AJAN SANILMAK İÇİN YANLIŞ YER (KÜBA)

Dünyanın her yerini hiçbir sorun yaşamadan gezebilirsiniz. Turiste her yerde saygı duyulur. Ama farklı olanı yapma arzusu sizi sardığında seyahatleriniz de pek sıradan geçmiyor. 

New York’ta iken Wall Street’i işgal gösterilerine denk gelmiştim ve Amerikalı arkadaşlarımın uyarısına rağmen eylemlerin olduğu bölgeye gitmekten kendimi alıkoyamadım. Jamaika’da bir uyuşturucu kaçakçısının marihuana tarlasına gitmiş, Kuba’da yasadışı olduğu halde ormanda horoz dövüşü izlemeye gitmiştim. Mısır’da değil turistlerin, yerel halkın bile pek dolaşmadığı inanılmaz fakir mahalleleri turlamıştım. Myanmar’a gitmeyi bile düşünmüyordum ta ki, Müslümanları katlediyorlar diye haberler yayılana kadar. Bir problem, bir tehlike olması sanırım oraya gitme arzumu arttırıyor. Düzinelerce ilginç ama fazla sakin Avrupa ülkesinden sonra seyahat şeklim değişmişti sanırım. Bunların çoğunu yaparken pek etraflıca düşünmüş olduğumuda sanmıyorum aslında.

Avrupa dışına ilk seyahatimi Küba’ya gerçekleştirmeye karar verdim. 19 Yaşındaydım ve tek başıma yola çıktım.

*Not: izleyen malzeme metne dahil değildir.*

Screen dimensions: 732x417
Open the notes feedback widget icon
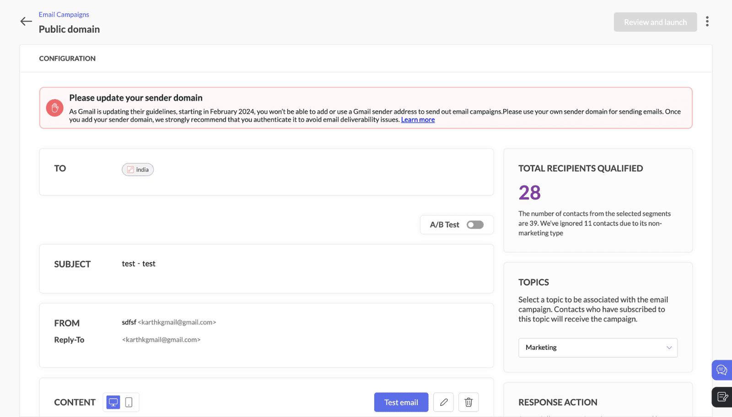click(x=721, y=397)
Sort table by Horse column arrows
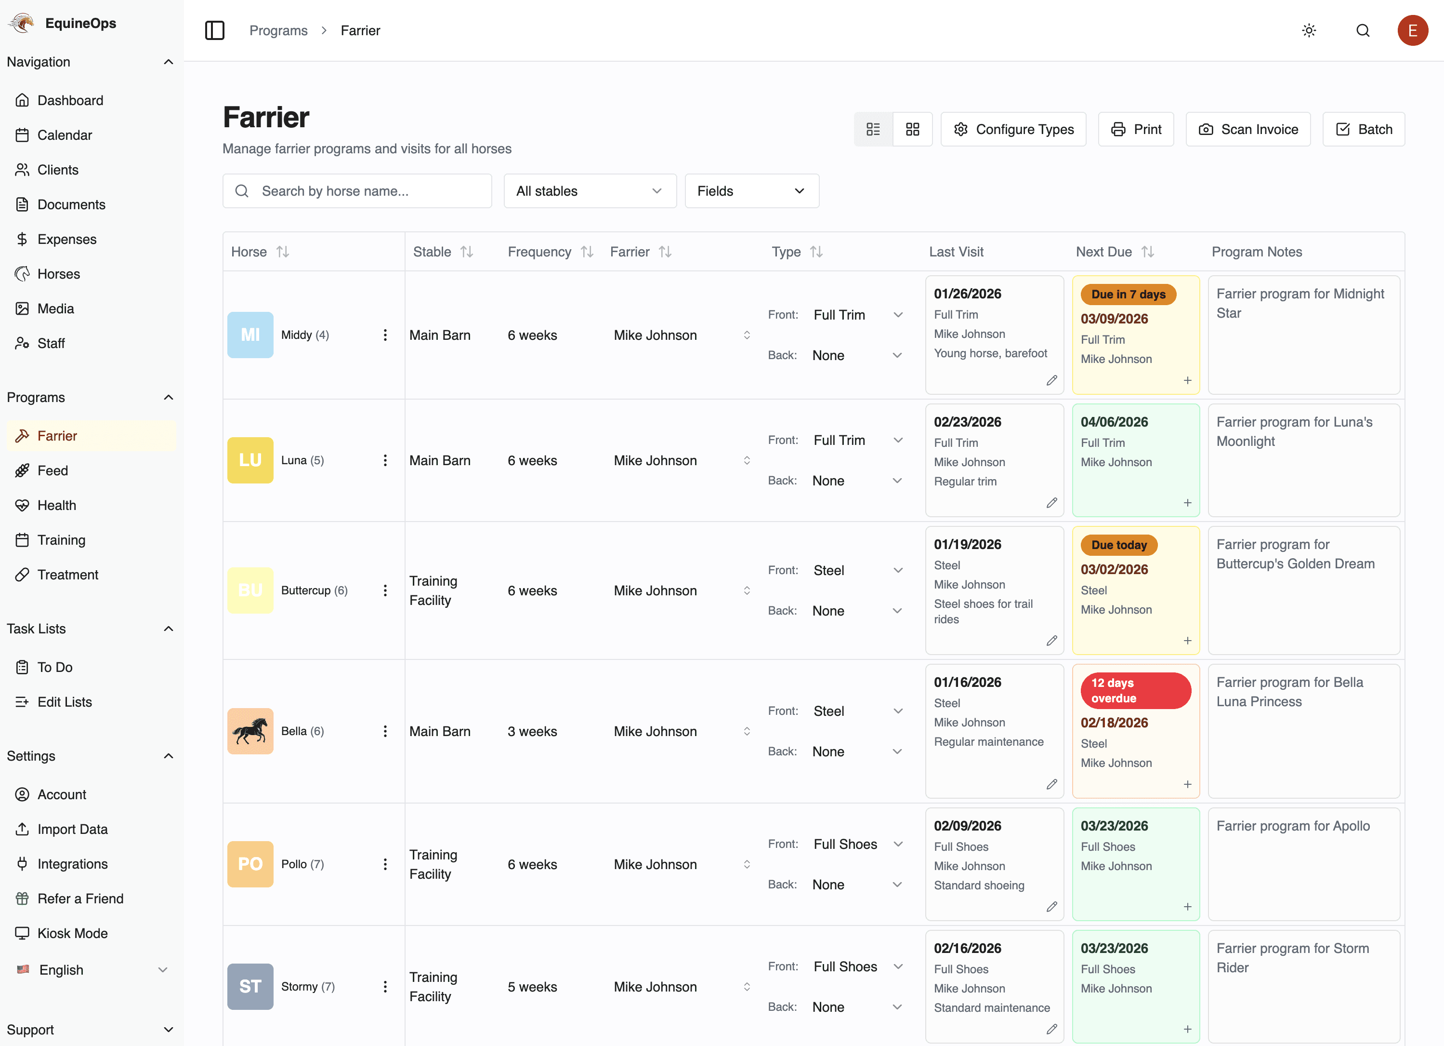Image resolution: width=1444 pixels, height=1046 pixels. tap(283, 252)
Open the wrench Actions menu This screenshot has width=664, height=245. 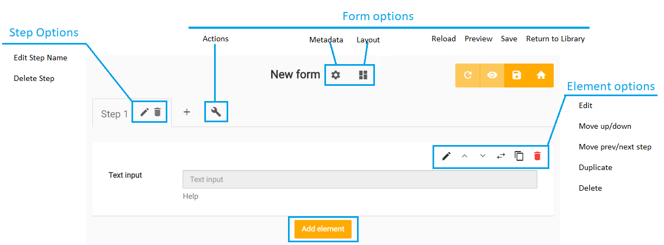point(216,112)
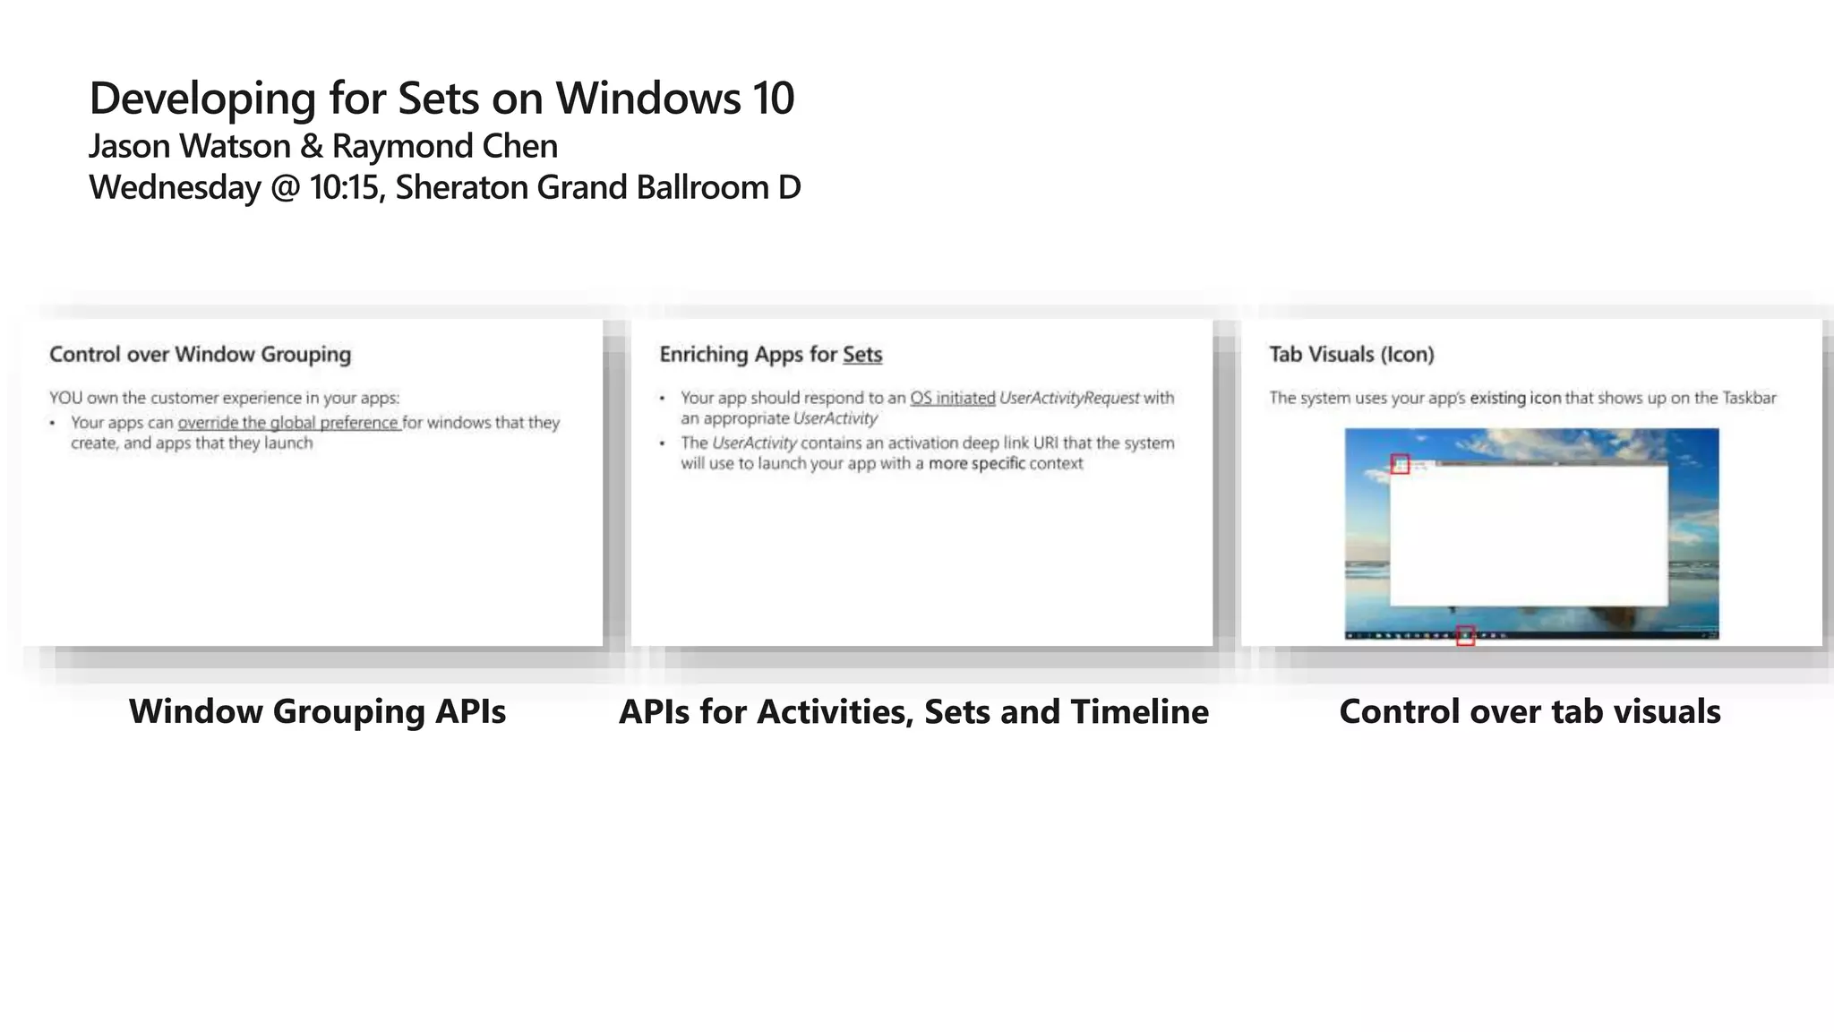Click the Wednesday @ 10:15 session details line
This screenshot has height=1032, width=1834.
(x=444, y=187)
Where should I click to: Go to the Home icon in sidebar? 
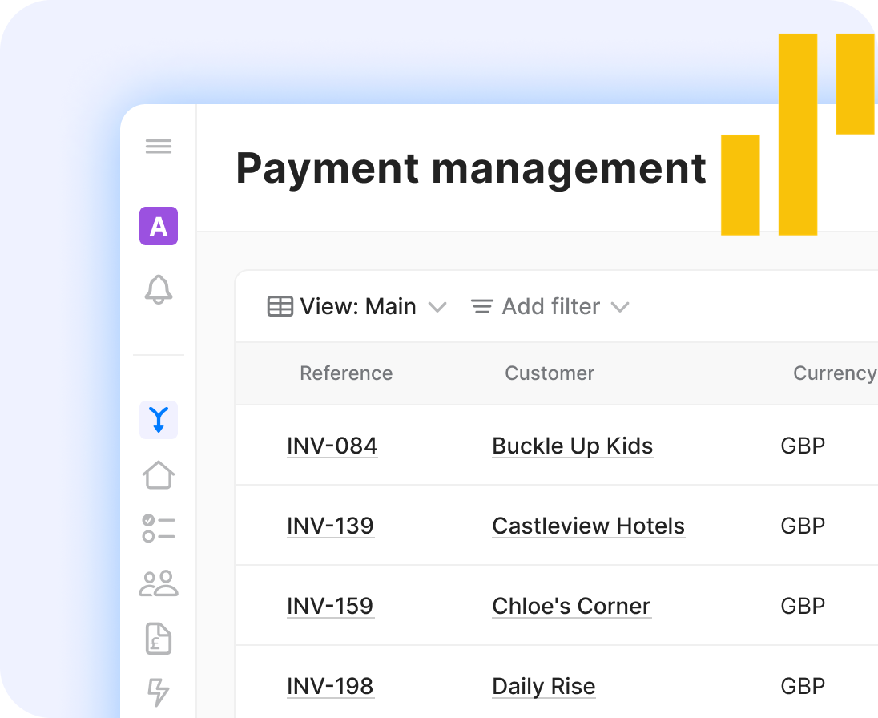point(159,474)
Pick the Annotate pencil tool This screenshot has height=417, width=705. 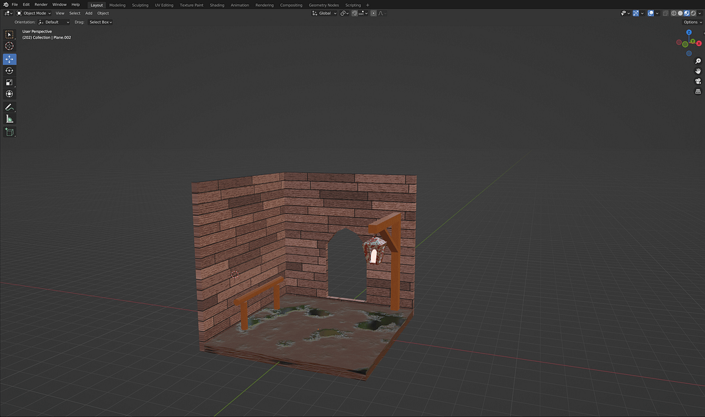10,108
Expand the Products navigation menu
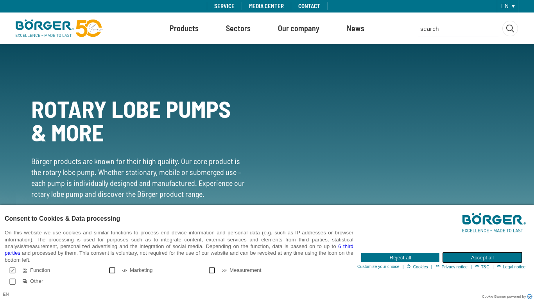534x300 pixels. coord(184,29)

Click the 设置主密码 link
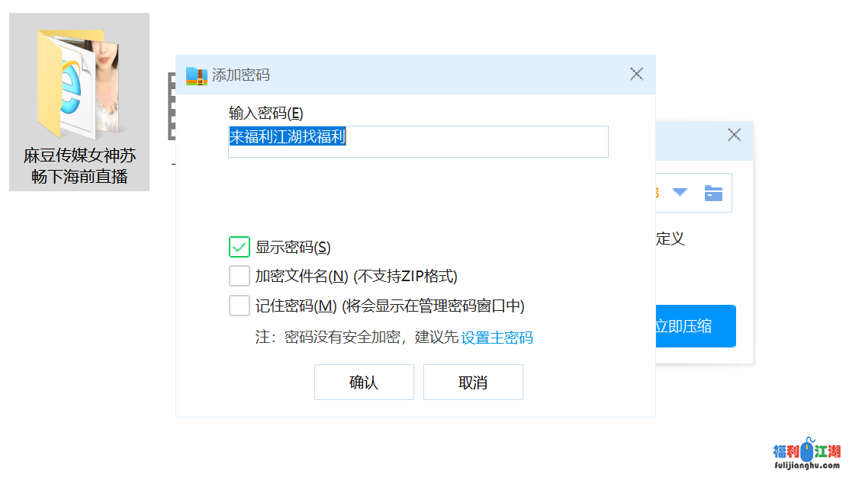(x=497, y=338)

Erkenden kalkıp, gün içinde durmadan müzeden müzeye, anıttan anıta geziyordum. Küba herkes gibi benim de hayalimdeydi ve hakkında o kadar çok araştırma yapmıştım ki, Küba ile tanışmak bir Hollywood yıldızı ile tanışmak gibiydi benim için. Hakkında çok şey biliyordum ama ilk kez yüz yüze gelmiştik. Her anında heyecan içindeydim. 6 Şehir gezdikten sonra başkent Havana’ya döndüm ve son günümde Adliye binasını gezmeye karar verdim. 2005 yılında Küba şimdikinden de sıkıydı. Turist el üstüne tutuluyor ama her komünist ülkedeki gibi turist bölgesinin dışındaki her yabancıya da potansiyel ajan gözüyle bakılıyordu. Hayata tozpembe bakan Hukuk Fakültesi 2. sınıf öğrencisi olarak adliyeye elimi kolumu sallayarak girdim. Esmer halim ve paspal giyiniş tarzım yüzünden diğer turistlerden ayrılıyordum. Ağzımı açana kadar durumu kurtarıyordum. Adliye koridorlarında dolaşmak Küba’da tam bir Kübalı gibi hissettirmişti. Fotoğraf makinem cebimde, ağzım da kapalı kaldığı sürece istediğim kadar Kübalı kalabilirdim. 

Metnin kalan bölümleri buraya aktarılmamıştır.